— PASSAGE —
□ □ □ □ □ □ □

From whipping mountains to crocheting over urban monuments, we've seen some pretty extreme examples of environment-related performance art. But French performance artist Abraham Poincheval may best them all in his strange piece titled "Dans la peau de l'ours" ("In the skin of a bear"), which involves him living inside the preserved carcass of bear for thirteen days -- eating, sleeping and relieving himself without leaving its confines -- and with two cameras trained on him so the entire experience will be livestreamed online.
According to Oddity Central, the 42-year-old artist began the ordeal on April 1 and will continue his residency inside the bear until April 13 at the Hunting and Wildlife Museum of Paris. It's not clear where Poincheval found the dead bear, but the bear was "excavated" by the artist himself, and remade with plywood, plaster, foam and polystyrene tubes, so that all the water, food, and waste storage needed will be held within the bear's legs, allowing Poincheval to stay inside a space of half a square meter for almost two weeks.Poincheval describes the work as symbolizing "rebirth and the rite of passage," and drawing upon ancestral and shamanic ideas of the cave bear, which we humans once shared much in common with:
Thought as being the intermediary between the world of men and the world of animals, for a long time the bear was believed to be man’s ancestor. Characteristics such as standing on its hind legs or looking up to admire the sky and the stars earned him this anthropomorphic status. According to medieval historian, Michel Pastoureau “men and societies seem haunted by the memory, more or less conscious, of these ancient times when they shared the same spaces and the same prey, the same fears and the same caves, sometimes the same dreams.” [..] Abraham Poincheval is experimenting, and re-enacts the powerful sensitivity that once brought these two creatures together. Becoming bear (ursum facere), and the wearing of a skin is to bring about a liberating choice between human nature and animal nature. [..] The confined space must no longer feel like a constraint but, paradoxically, must feel like an aperture and become the gate to a state of cosmicity.

□ □ □ □ □ □ □

— DATA SEGMENT —

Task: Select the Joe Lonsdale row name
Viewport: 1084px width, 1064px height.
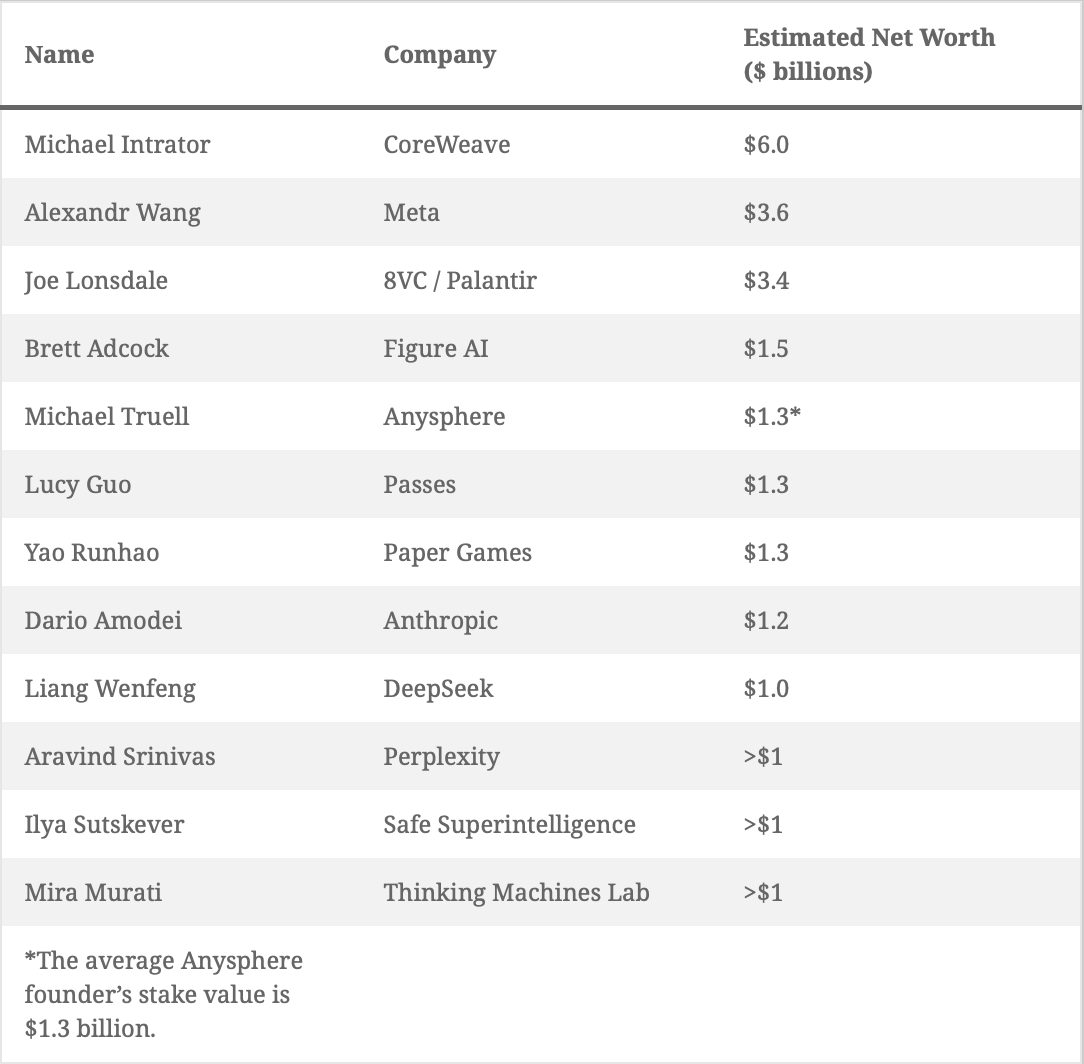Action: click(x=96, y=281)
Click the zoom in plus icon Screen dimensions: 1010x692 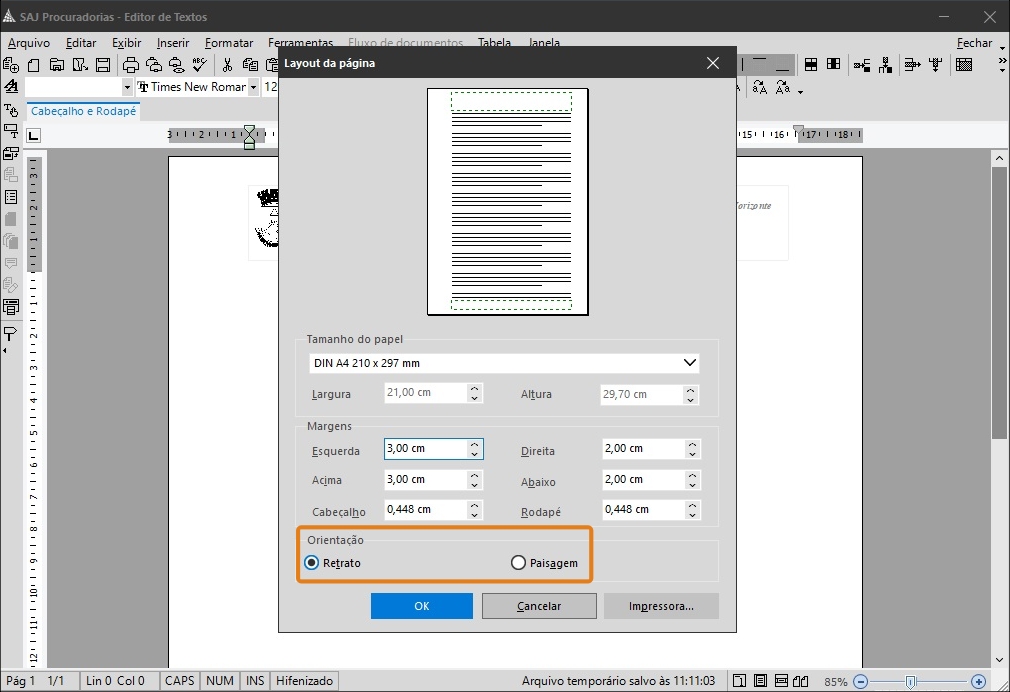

□ □ □ □ □ □ □

— WORK TO DO —
1) From the bear article, reproduce the text starting with "From whipping mountains" and going on through "be livestreamed online.".
2) Condense the paragraph of the bear article that begins "According to Oddity Central" into a short bulleted list that keeps its main facts.

— EXERCISE SOLUTIONS —
1)
From whipping mountains to crocheting over urban monuments, we've seen some pretty extreme examples of environment-related performance art. But French performance artist Abraham Poincheval may best them all in his strange piece titled "Dans la peau de l'ours" ("In the skin of a bear"), which involves him living inside the preserved carcass of bear for thirteen days -- eating, sleeping and relieving himself without leaving its confines -- and with two cameras trained on him so the entire experience will be livestreamed online.

2)
- Oddity Central reports that the 42-year-old artist began on April 1 and will stay inside the bear until April 13 at the Hunting and Wildlife Museum of Paris.
- It's unclear where he found the dead bear, but he "excavated" it himself and remade it with plywood, plaster, foam and polystyrene tubes.
- The bear's legs hold all his water, food and waste storage, so he can stay in a space of half a square meter for almost two weeks.
- He says the work symbolizes "rebirth and the rite of passage" and draws on ancestral and shamanic ideas of the cave bear, with which humans once shared much in common.